Impende notar que os acordos serão sempre norteados pelos princípios da boa-fé e da probidade, bem como pelo pressuposto da affectio societatis, de forma que serão considerados nulos os acordos que não observarem esses princípios e contiverem disposições ilícitas.
3.Conclusões
Muito embora não seja uma preocupação recorrente dos sócios, os acordos de sócios têm ganhado evidência diante de situações de conflitos que invariavelmente afligem as sociedades e seus sócios. Com o passar do tempo e as experiências práticas, os sócios têm percebido a importância de prevenir esses problemas e propor soluções através dos acordos.
Esse cenário tem se projetado especialmente em sociedades uniprofissionais, onde o principal capital é o trabalho pessoal de seus sócios e eventuais dissensões podem muitas vezes significar sua dissolução.
Desse modo, é recomendável que as sociedades uniprofissionais e seus sócios se atentem a este importante mecanismo de pacificação e conciliação de interesses divergentes, evitando futuras desavenças que podem prejudicar a gestão e a continuidade da sociedade.
4.Referências Bibliográficas
BORBA, José Edwaldo Tavares. Direito Societário. 9. ed. Rio de Janeiro: Renovar, 2004.
CARVALHOSA, Modesto. Comentários à Lei de Sociedades Anônimas. 3. ed. São Paulo: Saraiva, 2003. v. 2.
COELHO, Fábio Ulhoa. Curso de Direito Comercial. 6. ed. São Paulo: Saraiva, 2003. v. 2
CREUZ, Luís Rodolfo Cruz e. Acordo de Quotistas - Análise do instituto do Acordo de Acionistas previsto na Lei 6.404/1976 e sua aplicabilidade nas Sociedades Limitadas à Luz do Novo Código Civil brasileiro, com contribuições da Teoria dos Jogos. São Paulo: IOB-Thomson, 2007.
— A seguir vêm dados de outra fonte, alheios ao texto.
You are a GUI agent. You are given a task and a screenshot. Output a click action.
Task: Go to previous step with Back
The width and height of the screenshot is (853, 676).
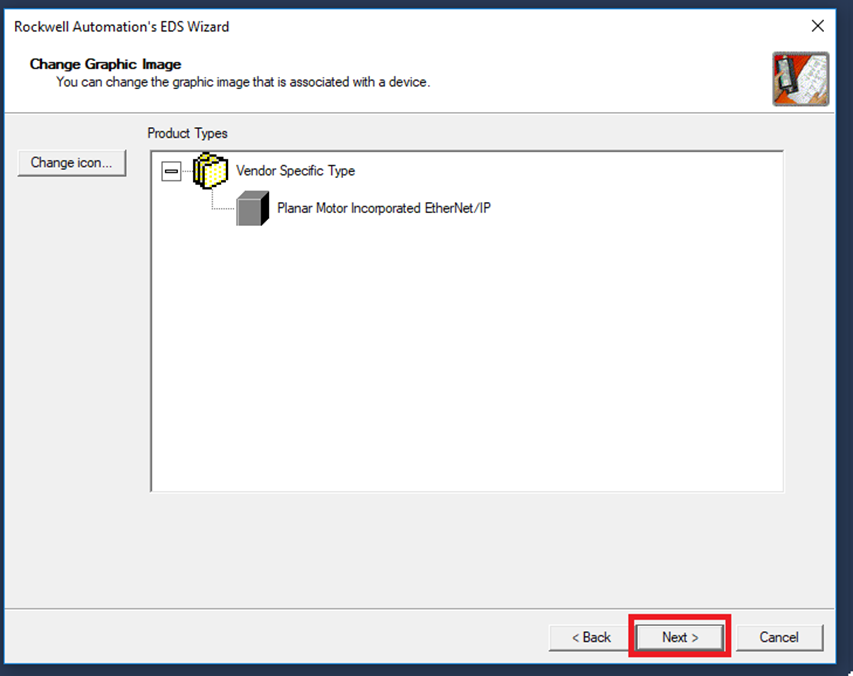tap(591, 637)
MAMEDE, Gladston. Direito Empresarial Brasileiro: Direito Societário – Sociedades simples e empresárias. 2. ed. São Paulo: Atlas, 2007. v. 2.
REQUIÃO, Rubens. Curso de direito comercial. São Paulo: Saraiva, 2003.
Notas
- Segundo o artigo 998 do Código Civil Brasileiro, "nos trinta dias subseqüentes à sua constituição, a sociedade deverá requerer a inscrição do contrato social no Registro Civil das Pessoas Jurídicas do local de sua sede". A mesma regra se aplica aos Estatutos Sociais (conforme o artigo 94 da Lei nº 6.404/76, "nenhuma companhia poderá funcionar sem que sejam arquivados e publicados seus atos constitutivos"), mas esse trabalho se limitará ao estudo desses acordos na Sociedade Limitada, que é o tipo societário atualmente mais adotado.
- Os chamados acordos de bloqueio ("tag along" ou "drag along") têm por finalidade limitar a transmissibilidade das quotas/ações dos sócios signatários, razão pela qual possuem natureza de contrato bilateral.
- Conforme o § 5º, do artigo 1.072, do Código Civil, "as deliberações tomadas de conformidade com a lei e o contrato vinculam todos os sócios, ainda que ausentes ou dissidentes".